* Your task: Only the lines from the line that contains "The width and" through the final line of the entries below belong in your answer, copied exactly and without pictures.

(Data entries)
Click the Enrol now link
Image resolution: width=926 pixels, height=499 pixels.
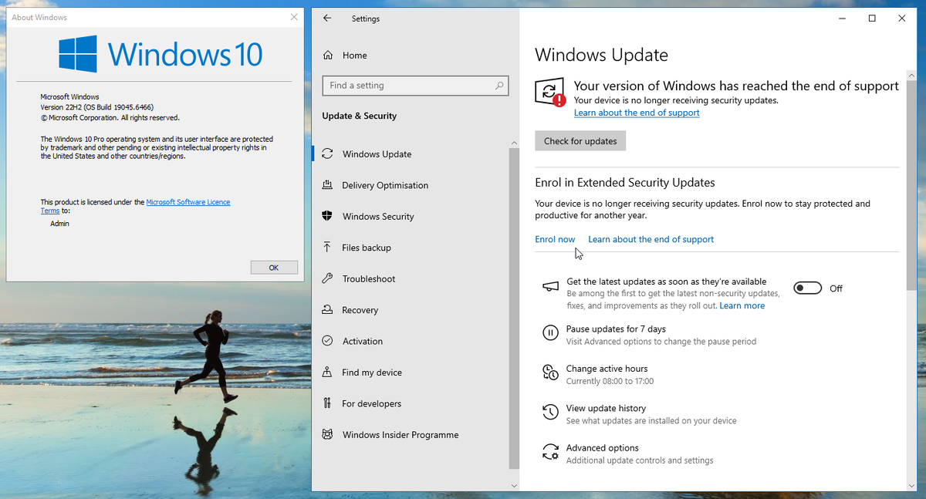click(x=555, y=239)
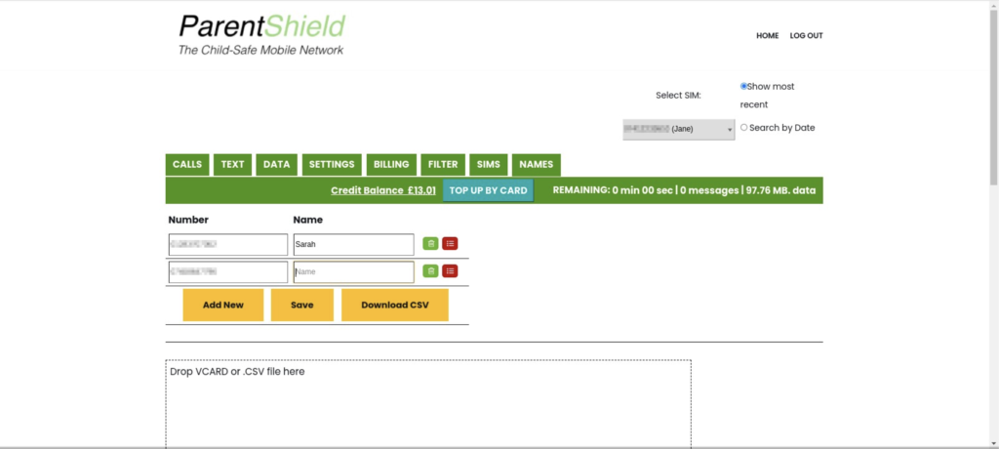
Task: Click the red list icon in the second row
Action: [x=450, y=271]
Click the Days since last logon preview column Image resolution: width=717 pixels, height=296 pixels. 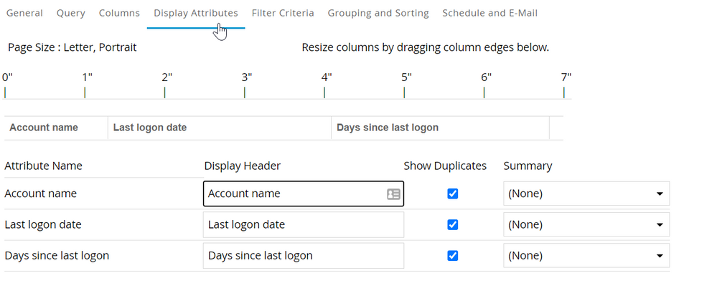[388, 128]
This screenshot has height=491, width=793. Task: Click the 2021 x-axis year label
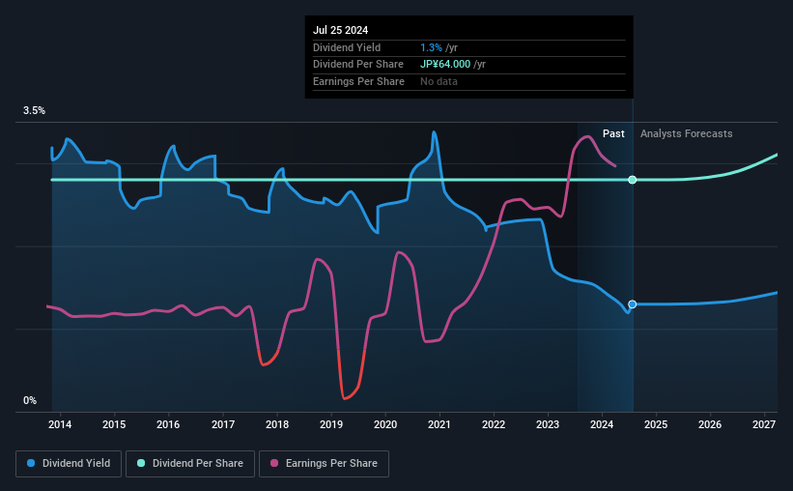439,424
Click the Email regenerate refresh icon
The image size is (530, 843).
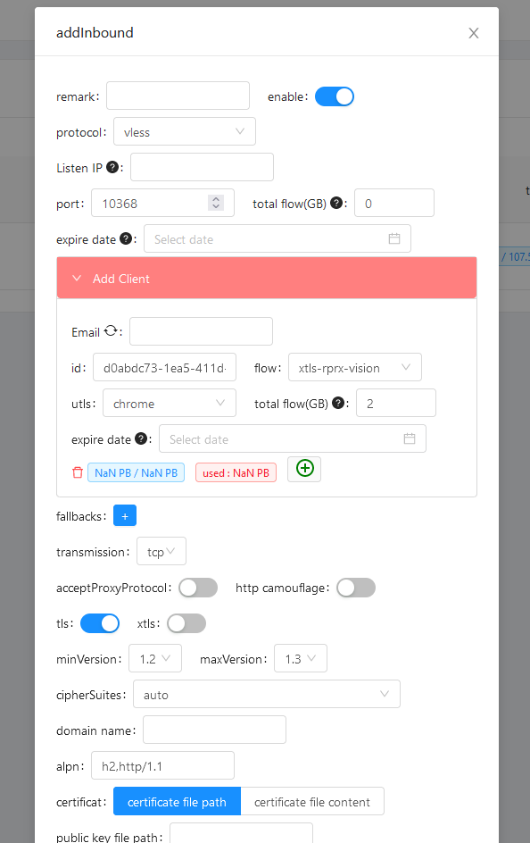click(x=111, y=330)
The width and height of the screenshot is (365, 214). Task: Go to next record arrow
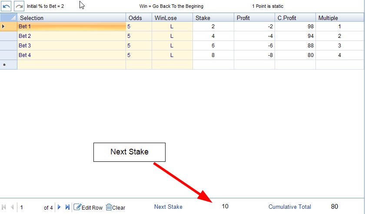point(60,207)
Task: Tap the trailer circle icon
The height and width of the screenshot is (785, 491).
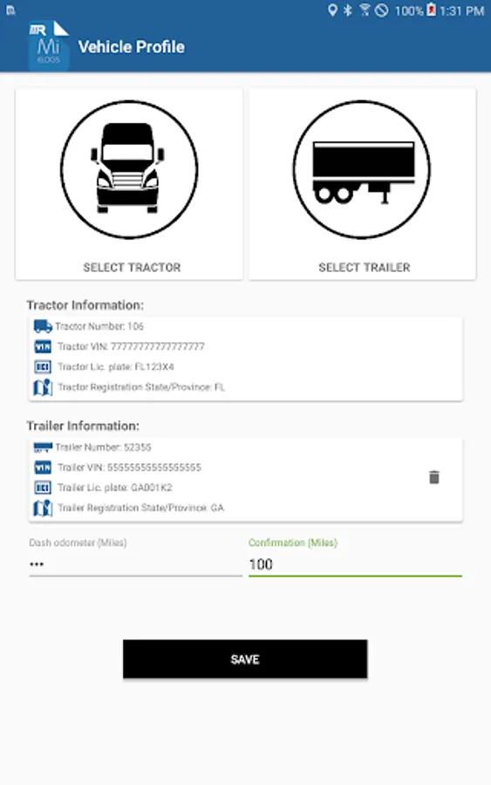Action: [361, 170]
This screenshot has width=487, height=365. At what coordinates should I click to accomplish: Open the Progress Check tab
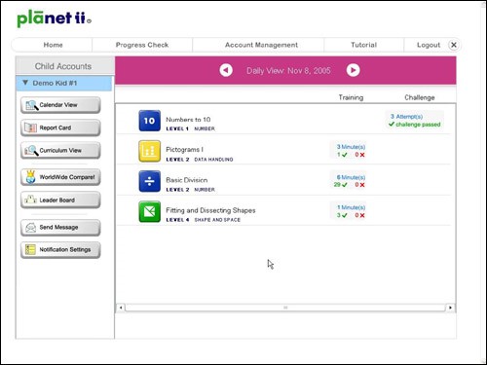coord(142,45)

* Solution to the exercise:
The width and height of the screenshot is (365, 214). Task: Go to next record arrow
point(60,207)
Task: Tap the trailer circle icon
The height and width of the screenshot is (785, 491).
Action: [361, 170]
This screenshot has width=487, height=365. At what coordinates should I click to accomplish: Open the Progress Check tab
coord(142,45)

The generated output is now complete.